Begin
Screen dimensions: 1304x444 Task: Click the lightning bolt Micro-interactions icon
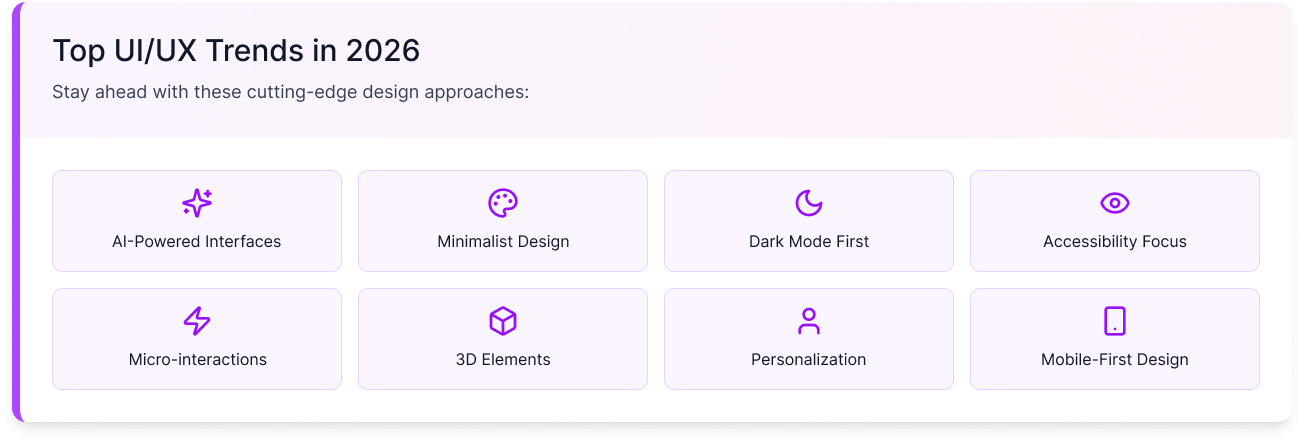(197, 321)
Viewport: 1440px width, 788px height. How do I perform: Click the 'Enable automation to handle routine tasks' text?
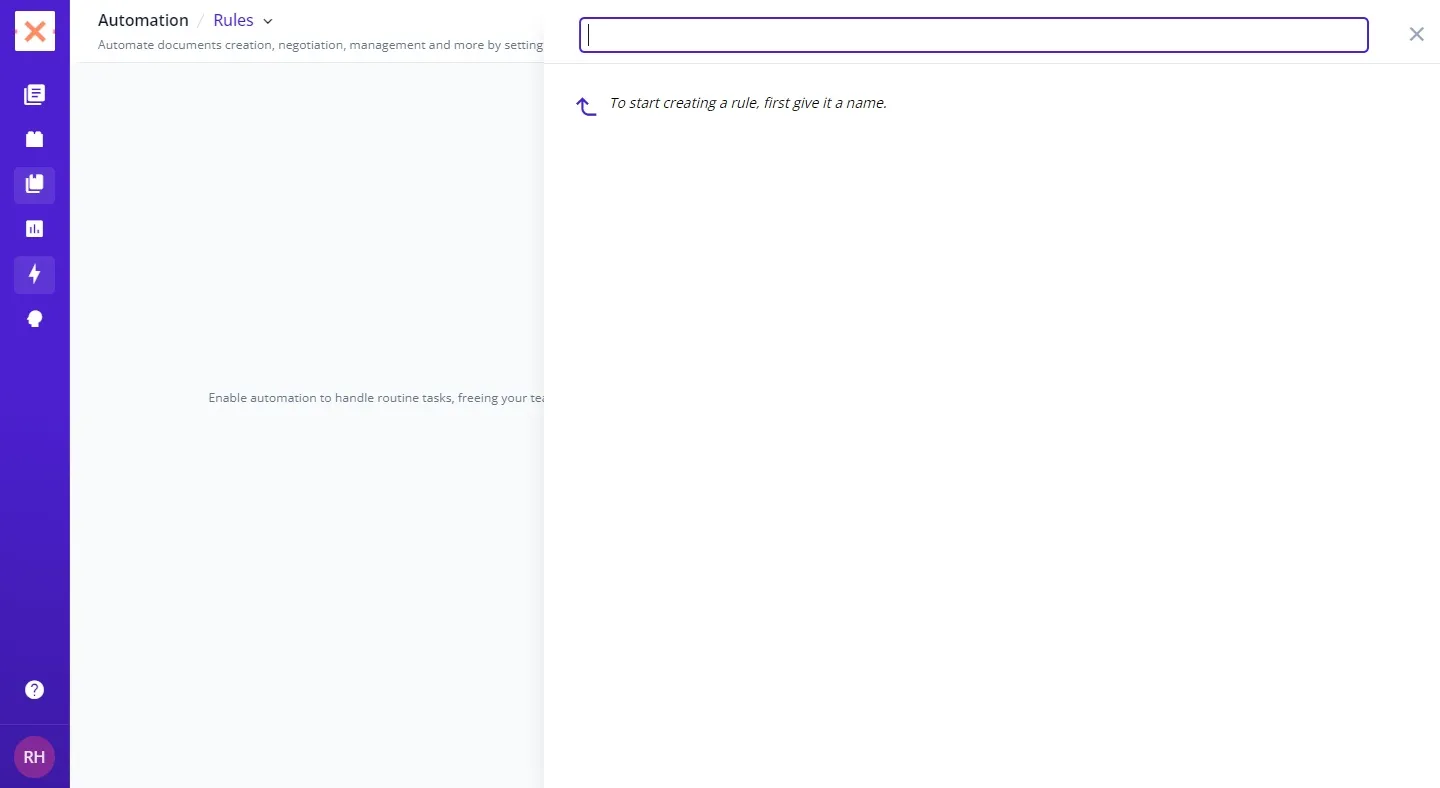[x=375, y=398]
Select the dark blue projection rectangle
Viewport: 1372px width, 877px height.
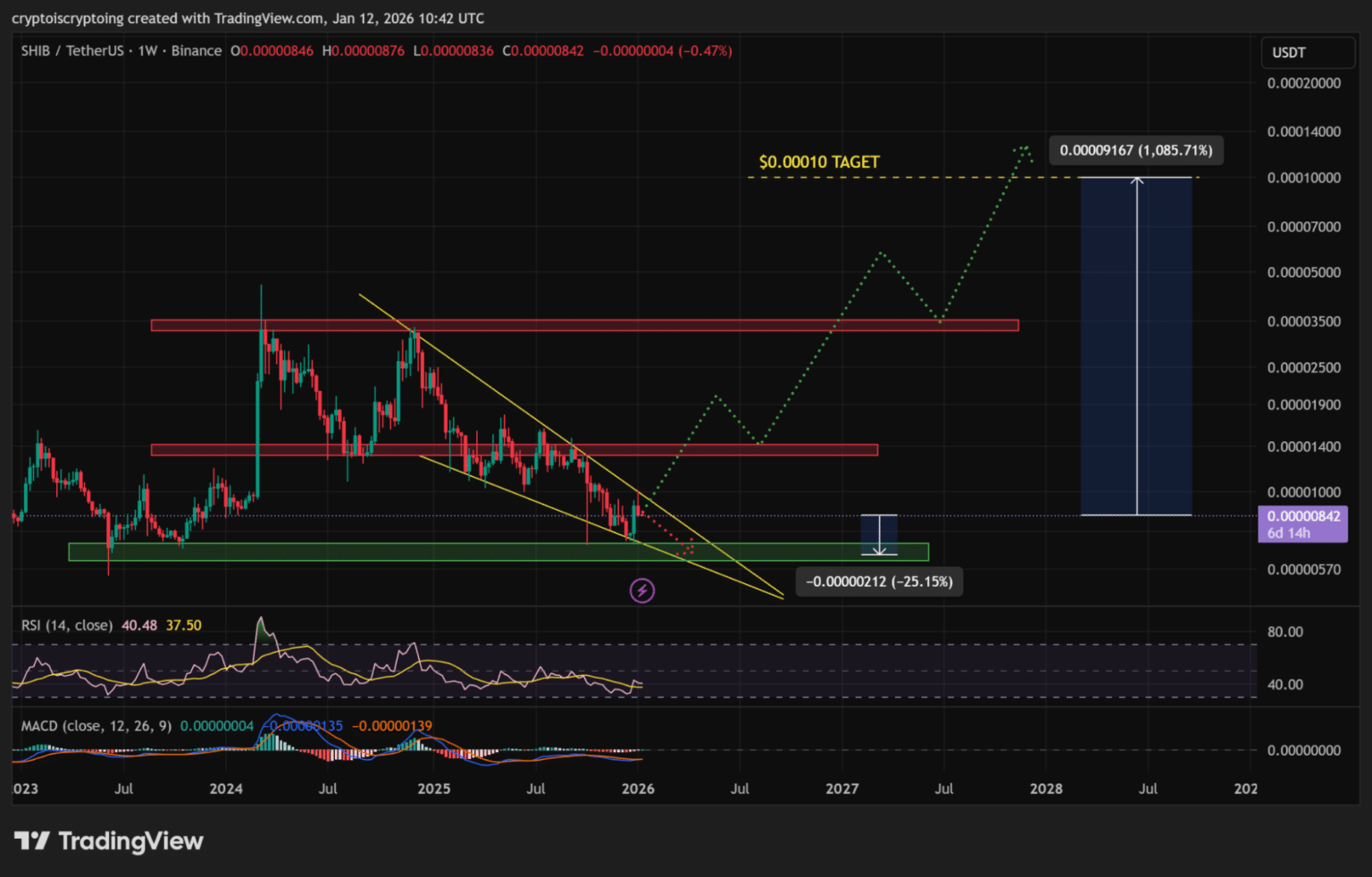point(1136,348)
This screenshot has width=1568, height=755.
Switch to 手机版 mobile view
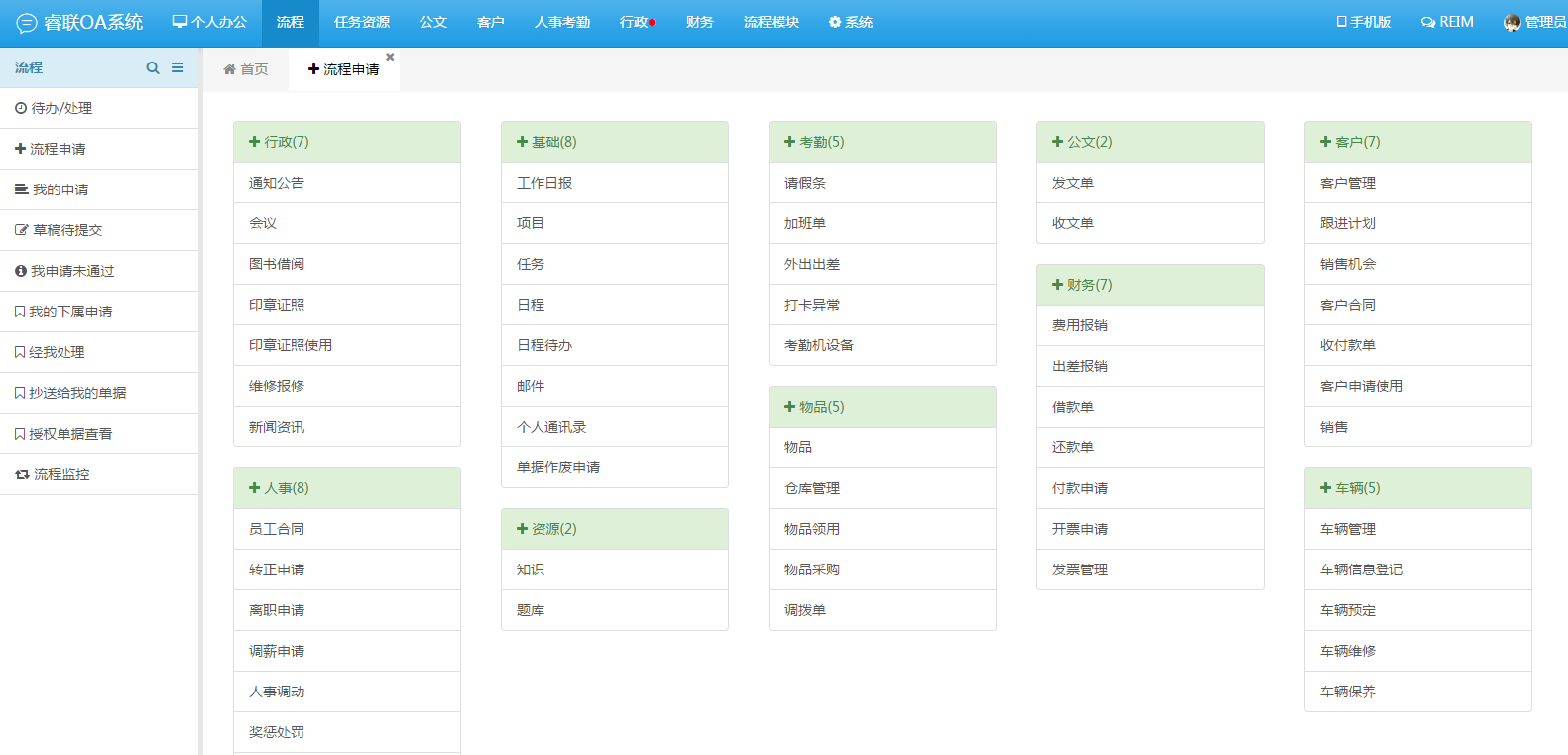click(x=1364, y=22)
End
#### TASK BRIEF:
Rewrite every line of the material above, multiplying only the click coordinates in the answers by 0.25 and rounding them to whole numbers, with halves rounded up. Keep all other numbers unchanged, and leave the pictures out.

#### EXPECTED ANSWER:
Screen dimensions: 1304x444 Task: Click the lightning bolt Micro-interactions icon
(49, 80)
Viewport: 1440px width, 788px height. How do I perform: Click the 'Enable automation to handle routine tasks' text?
[x=94, y=100]
Select the dark blue projection rectangle
Viewport: 1372px width, 877px height.
point(284,87)
This screenshot has width=1568, height=755.
Switch to 手机版 mobile view
click(x=341, y=6)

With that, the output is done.